Mean values of multiplicative functions and applications to residue-class distribution

TL;DR

This paper establishes uniform bounds on sums of multiplicative functions and applies these results to analyze the distribution of the Alladi-Erdős function and Euler totient function across residue classes, revealing near-optimal and quantifiable distribution behaviors.

Contribution

It provides a general uniform bound on multiplicative function sums and applies it to residue-class distribution problems for specific arithmetic functions.

Findings

Nearly optimal estimate for the count of integers with a given residue class value of A(n).

Quantitative results on the equidistribution of φ(n) among coprime residue classes.

Analysis of the failure of equidistribution for certain moduli.

Abstract

We provide a uniform bound on the partial sums of multiplicative functions under very general hypotheses.
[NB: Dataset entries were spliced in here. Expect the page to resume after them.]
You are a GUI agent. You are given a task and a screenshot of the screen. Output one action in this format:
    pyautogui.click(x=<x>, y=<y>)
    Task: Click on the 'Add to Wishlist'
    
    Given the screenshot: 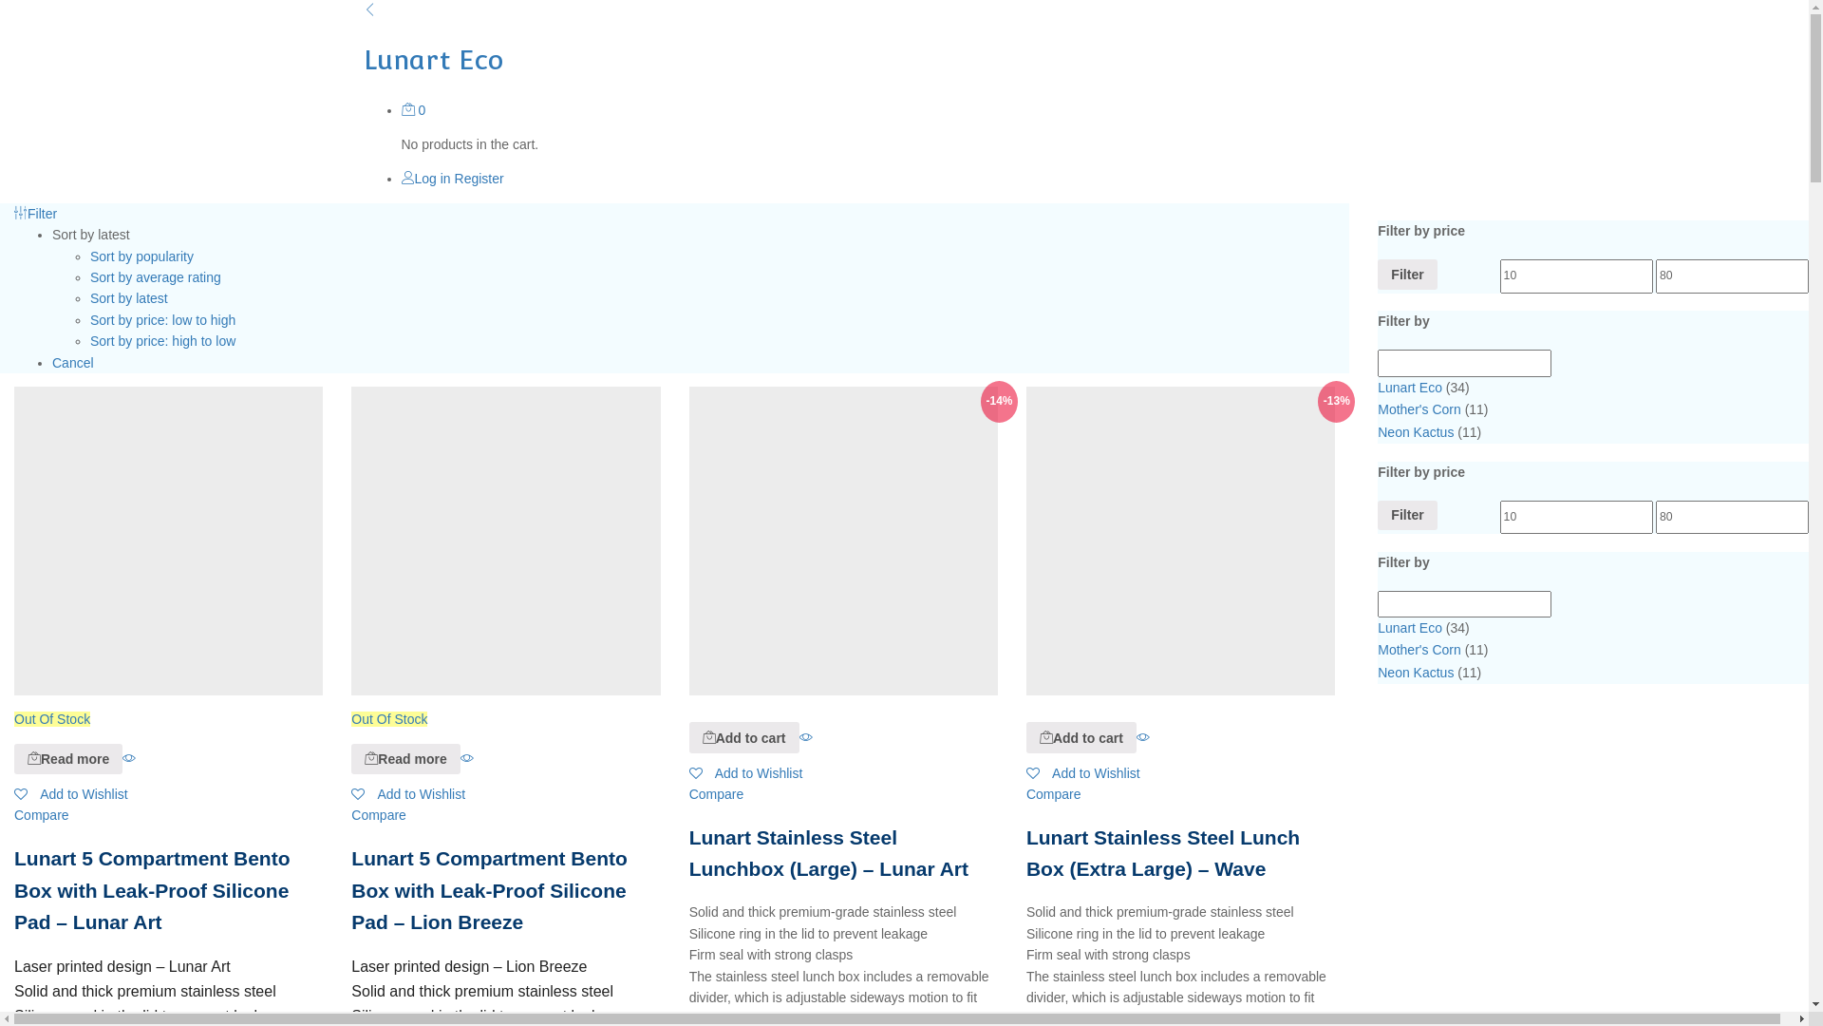 What is the action you would take?
    pyautogui.click(x=407, y=794)
    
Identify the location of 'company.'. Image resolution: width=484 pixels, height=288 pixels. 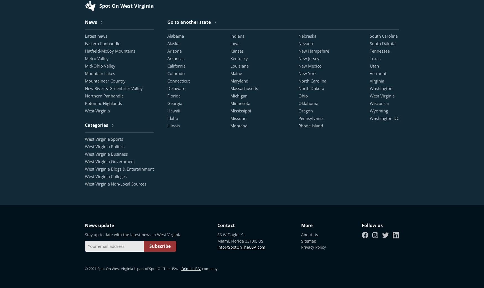
(209, 269).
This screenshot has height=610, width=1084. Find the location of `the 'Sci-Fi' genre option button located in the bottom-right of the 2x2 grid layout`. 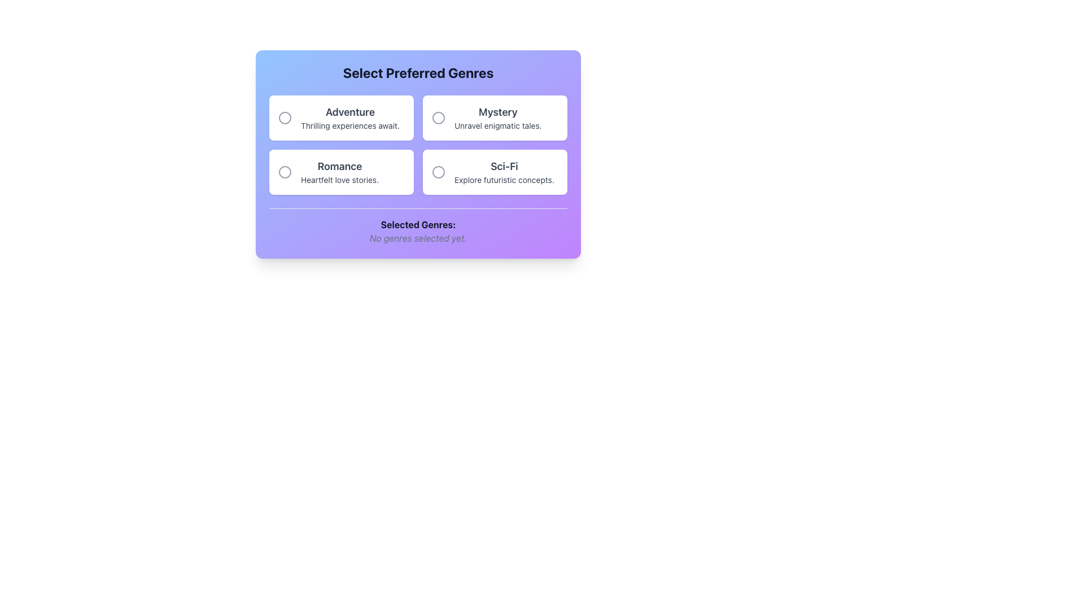

the 'Sci-Fi' genre option button located in the bottom-right of the 2x2 grid layout is located at coordinates (495, 172).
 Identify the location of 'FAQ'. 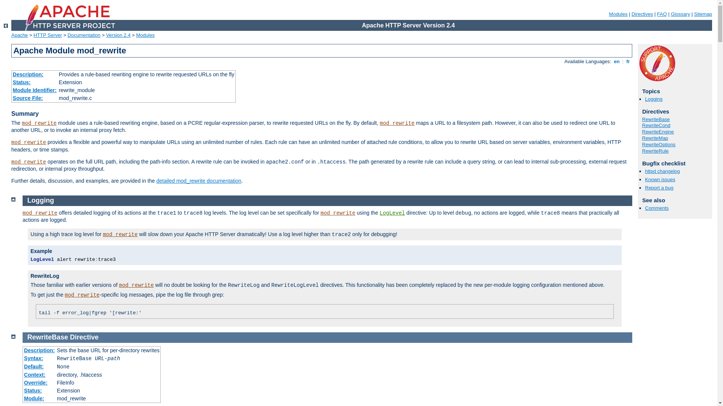
(656, 14).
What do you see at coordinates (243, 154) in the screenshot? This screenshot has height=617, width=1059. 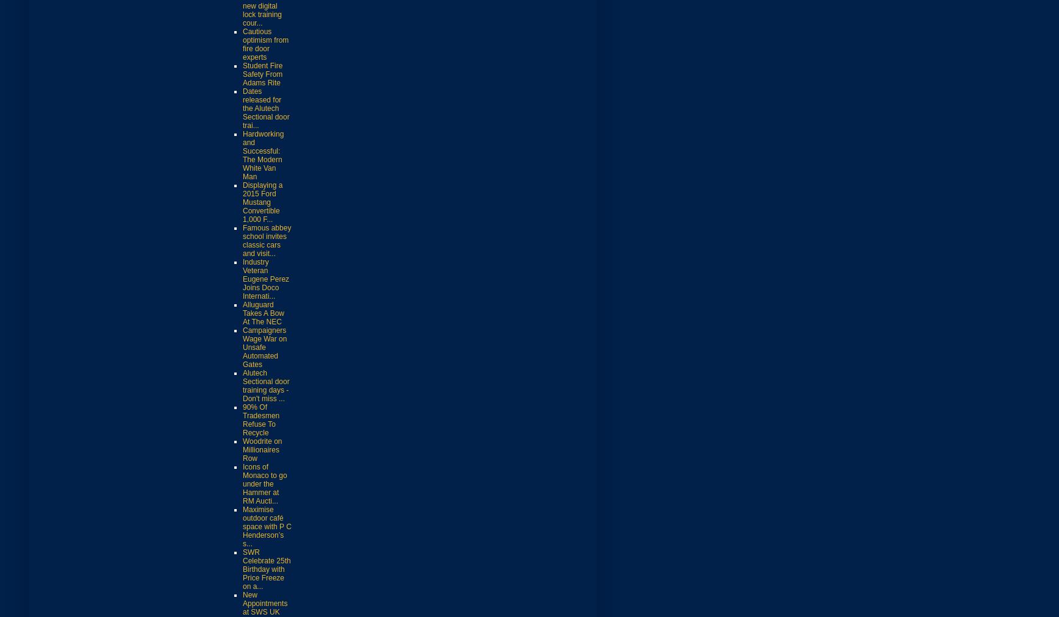 I see `'Hardworking and Successful: The Modern White Van Man'` at bounding box center [243, 154].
As an application, we give a nearly optimal estimate for the count of $n \le x$ for which the Alladi-Erd\H{o}s function $A(n) = \sum_{p^k \parallel n} k p$ takes values in a given residue class modulo $q$, where $q$ varies uniformly up to a fixed power of $\log x$. We establish a similar result for the equidistribution of the Euler totient function $\phi(n)$ among the coprime residues to the "correct" moduli $q$ that vary uniformly in a similar range, and also quantify the failure of equidistribution of the values of $\phi(n)$ among the coprime residue classes to the "incorrect" moduli.